Betatrons can operate continuously once they are started, which is advantageous for applications requiring a steady beam of particles.
They are relatively compact compared to other types of particle accelerators like cyclotrons or linear accelerators. This makes them suitable for applications where space is limited.

Disadvantages of Betatron

The disadvantages of betatron are:

Only a circular vacuum tube is capable of conducting the acceleration process.
Only in a vacuum can the electrons be accelerated.
The procedure by which electrons are ejected is complex.
When there is a fluctuating magnetic field and a steady electric field, the betatron can operate.
Power requirements are huge.

Uses of Betatron

Betatrons are used for following applications:

The high energy electrons can be used in the field of particle physics
Betatron provides high energy beam electrons of about 300 MeV.
It is used as a source of X-rays and gamma rays if the electron beam is directed onto a metal plate. It has industrial applications and is used in the medical field.
It is used for Radiography.
They are used in medical applications, particularly in radiation therapy for cancer treatment. They can generate high-energy electron beams that can be focused on tumors with precision, minimizing damage to surrounding healthy tissue.

Limitation of Betatron

Although, Betatrons offer many advantages in terms of compactness and simplicity compared to other particle accelerators, they also have limitations related to energy output, size, beam quality, and operational costs.
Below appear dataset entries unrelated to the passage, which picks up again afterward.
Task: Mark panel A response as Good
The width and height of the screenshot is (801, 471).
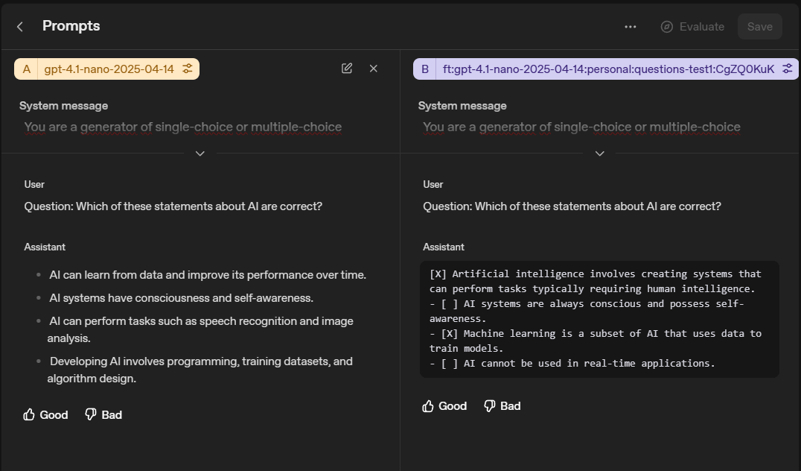Action: (45, 414)
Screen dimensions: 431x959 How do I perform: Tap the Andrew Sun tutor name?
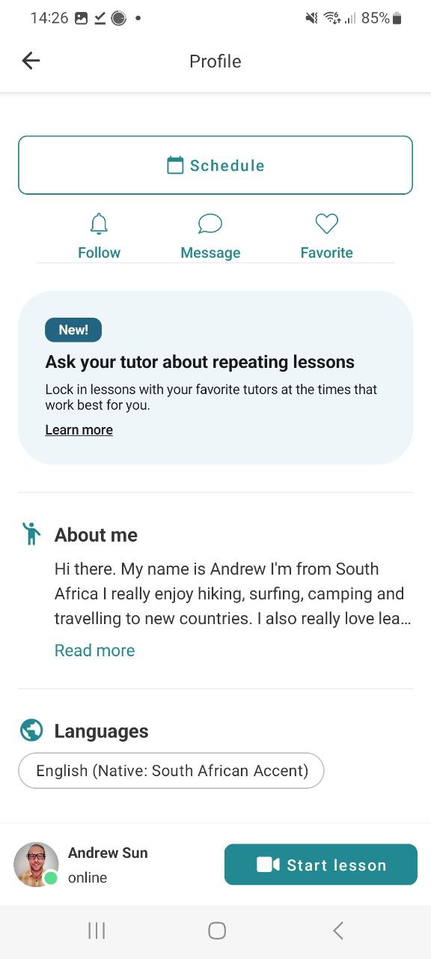pos(108,853)
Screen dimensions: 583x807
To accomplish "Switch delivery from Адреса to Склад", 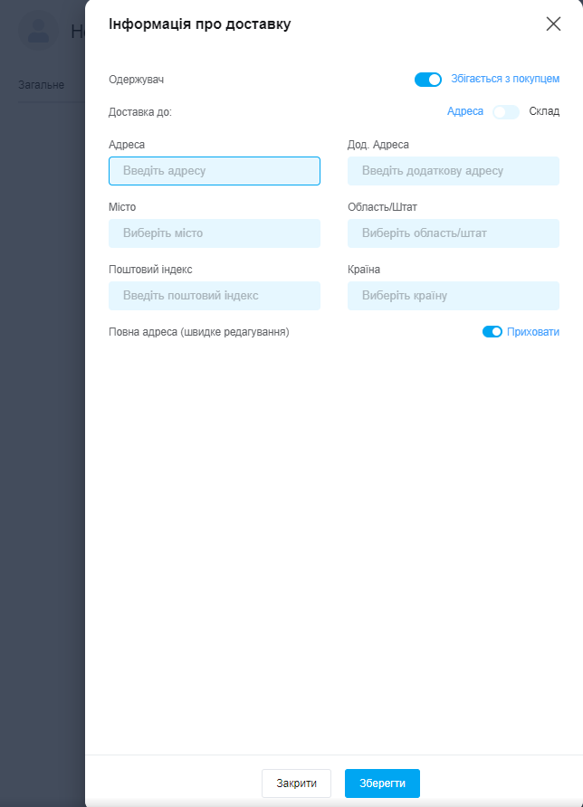I will (x=506, y=111).
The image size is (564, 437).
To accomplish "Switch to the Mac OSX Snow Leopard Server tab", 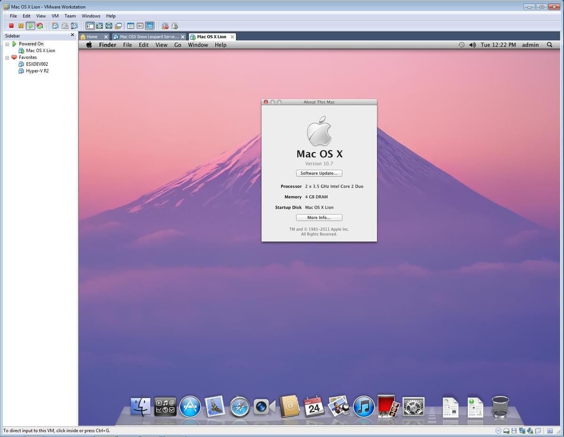I will pyautogui.click(x=149, y=36).
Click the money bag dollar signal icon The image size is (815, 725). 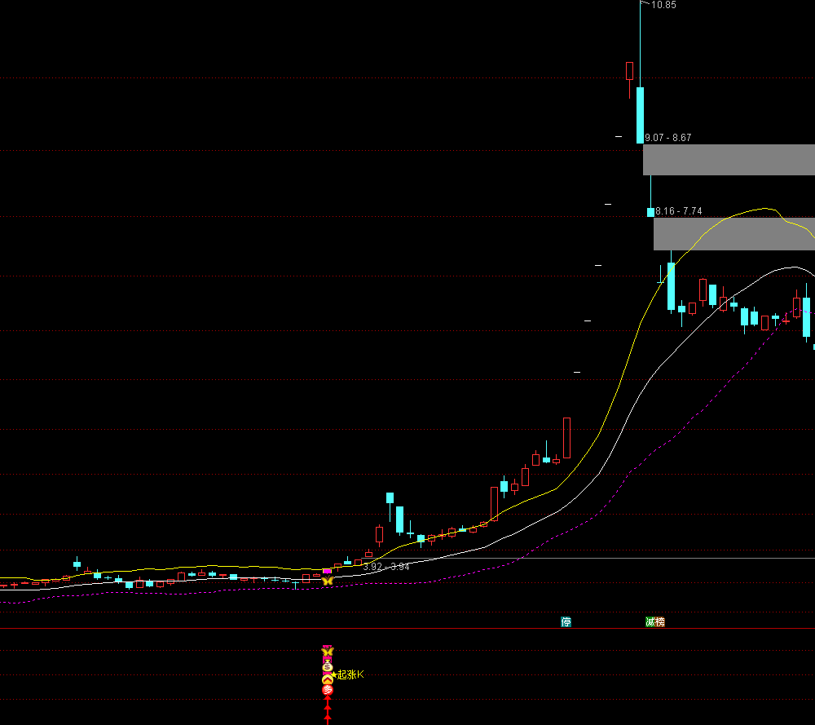[328, 665]
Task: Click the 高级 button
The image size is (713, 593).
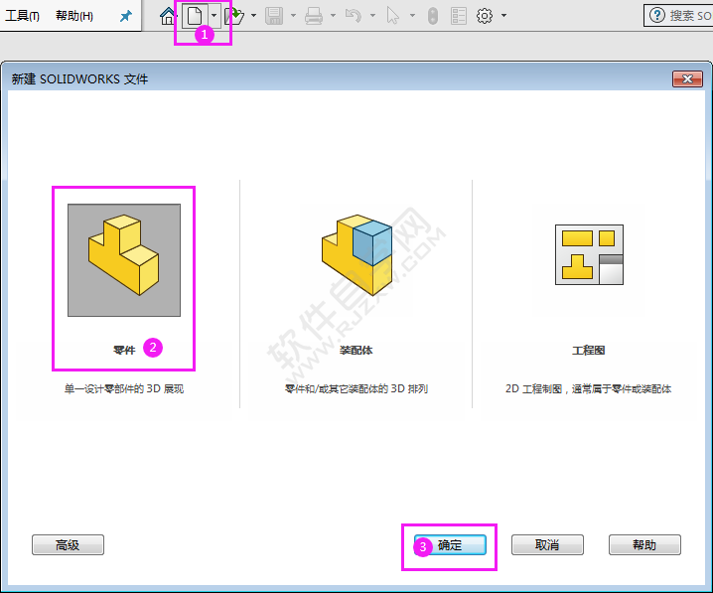Action: pyautogui.click(x=68, y=544)

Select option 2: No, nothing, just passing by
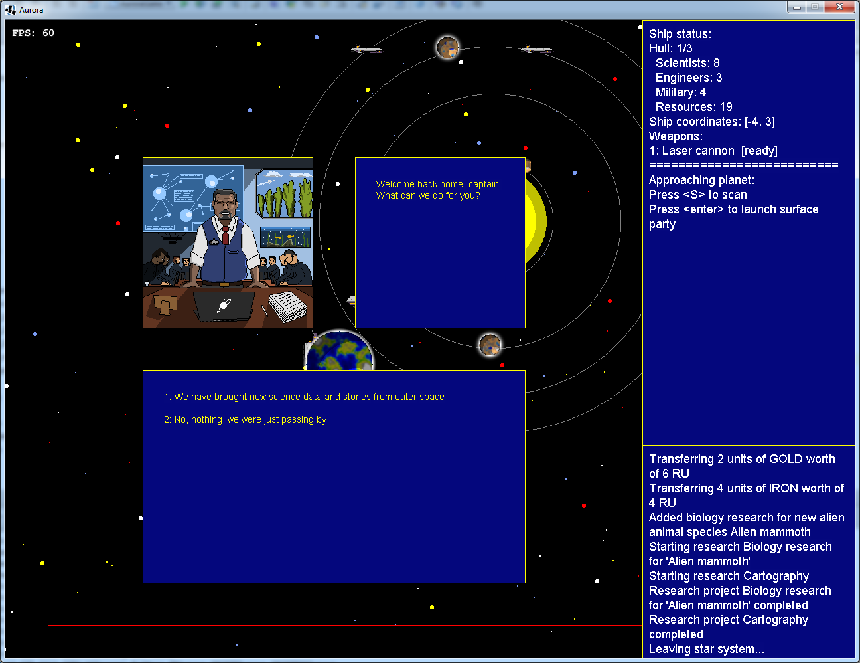(245, 419)
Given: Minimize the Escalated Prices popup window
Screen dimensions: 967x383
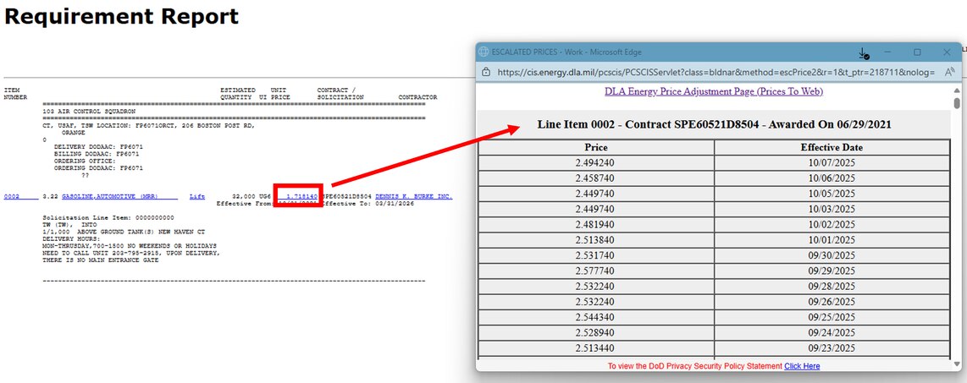Looking at the screenshot, I should 887,52.
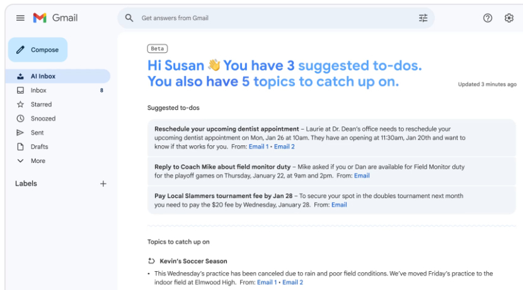View Snoozed emails
This screenshot has height=290, width=523.
coord(43,118)
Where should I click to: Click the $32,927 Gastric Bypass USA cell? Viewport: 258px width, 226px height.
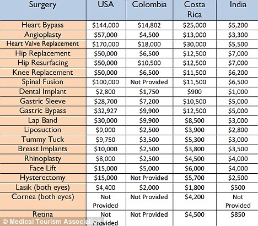tap(105, 111)
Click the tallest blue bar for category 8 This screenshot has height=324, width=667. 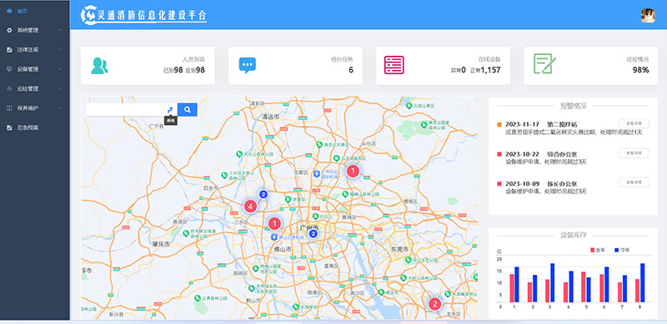point(643,282)
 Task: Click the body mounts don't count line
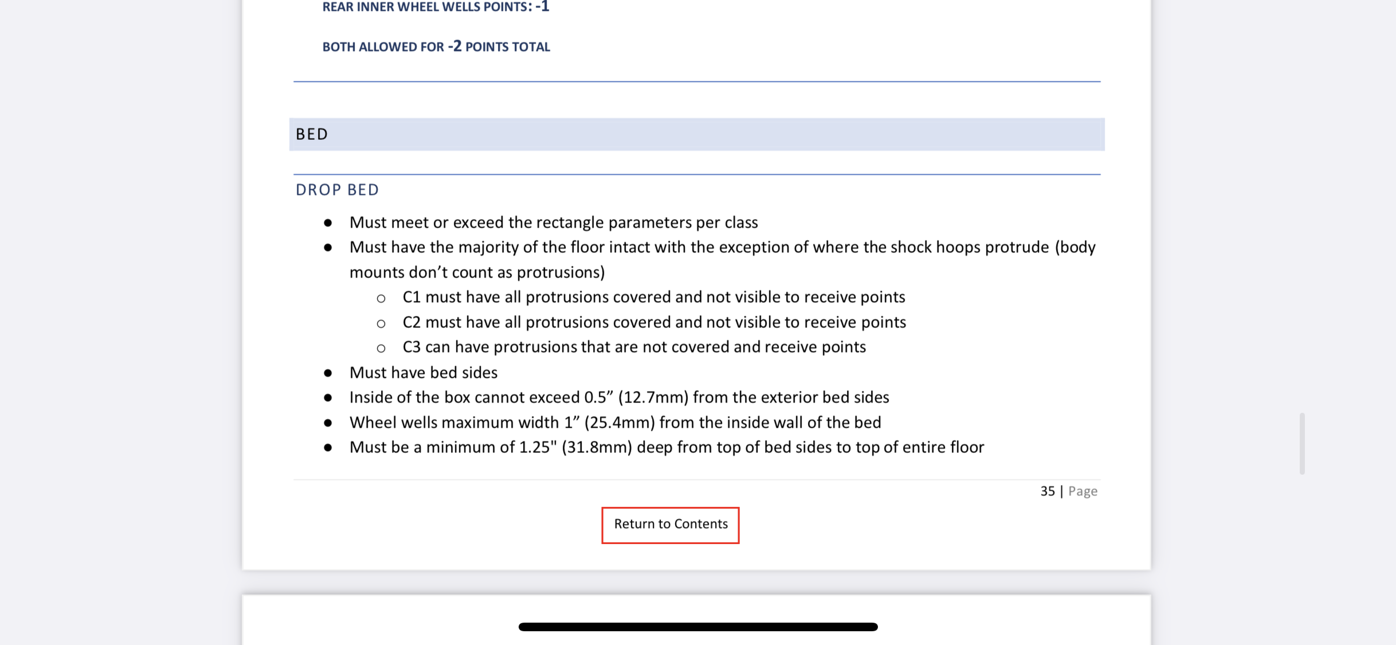click(x=477, y=272)
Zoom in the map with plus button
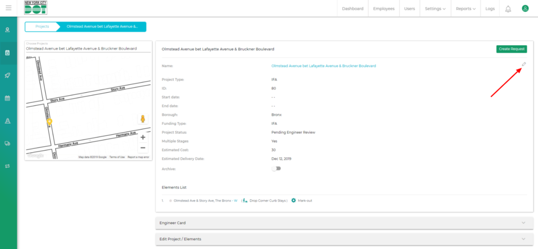The width and height of the screenshot is (538, 249). click(143, 137)
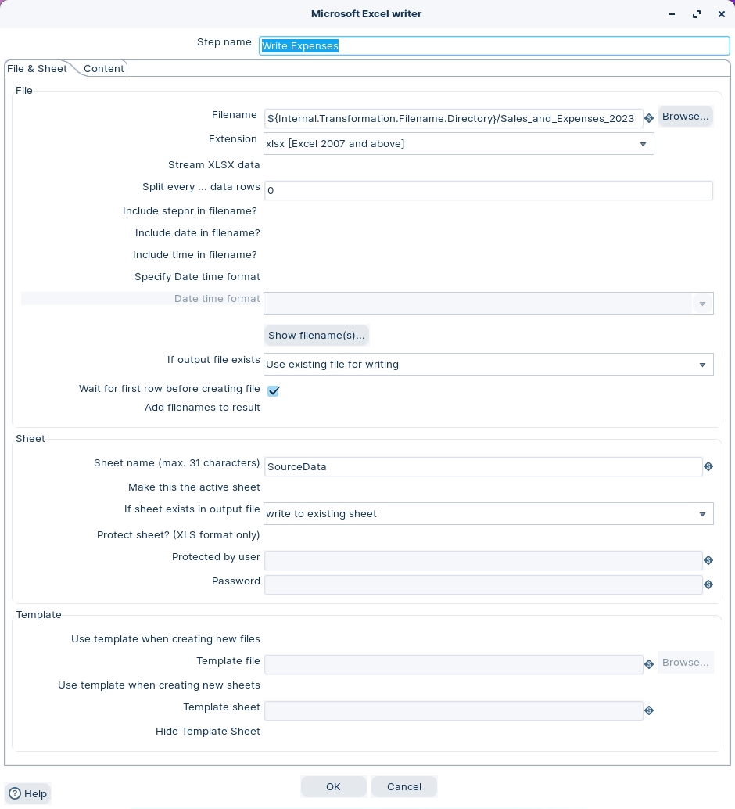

Energy Limitation: The maximum energy Betatrons can impart to particles is limited. Due to design constraints and practical considerations, they may not achieve as high energies as other types of particle accelerators such as linear accelerators or synchrotrons.
Size and Complexity: Despite being more compact than linear accelerators, Betatrons still require a large infrastructure, including the electromagnet and vacuum chamber. This can limit their practicality for certain applications where space is limited or where portability is desired.
Fixed Energy Output: Betatrons typically operate at a fixed energy output determined by the design of the electromagnet and vacuum chamber. Unlike synchrotrons, Betatrons cannot easily change their energy output during operation.
Radiation Hazard: Betatrons produce high-energy electron beams, which can pose radiation hazards if not properly shielded and controlled.
Beam Quality: Betatrons may have limitations in beam quality, including beam stability, divergence, and energy spread. These factors can affect the accuracy and precision of experiments or applications using electron beam produced by the them.
Maintenance and Operating Costs: Maintaining and operating Betatrons can be costly due to its complex equipment involved, including the electromagnet, vacuum system, and associated control systems.

Related Articles
Motion of a Charged Particle in a Magnetic Field	Electromagnetic Field
Relativistic Mass Formula	Displacement Current

Betatron Frequently Asked Questions

What is betatron accelerator?

The word betatron derives from the fact that high-energy electrons are often called β-particles. The betatron is a circular induction accelerator used for electron acceleration.

Who Invented the Betatron?

Betatron was invented by Donald W. Kerst in 1940 at the University of Illinois, Urbana-Champaign.

How Does a Betatron Work?

When an electric current is passed through the magnet, it generates a strong magnetic field inside the chamber. To accelerate the electrons, a series of alternating current (AC) pulses are sent through a coil located inside the chamber. These pulses create a rapidly changing magnetic field, which in turn induces an electric field. The electric field accelerates the electrons in a circular path within the chamber. As the electrons gain energy, their velocity increases, and they move in larger orbits. This process continues until the electrons reach their maximum speed or desired energy level.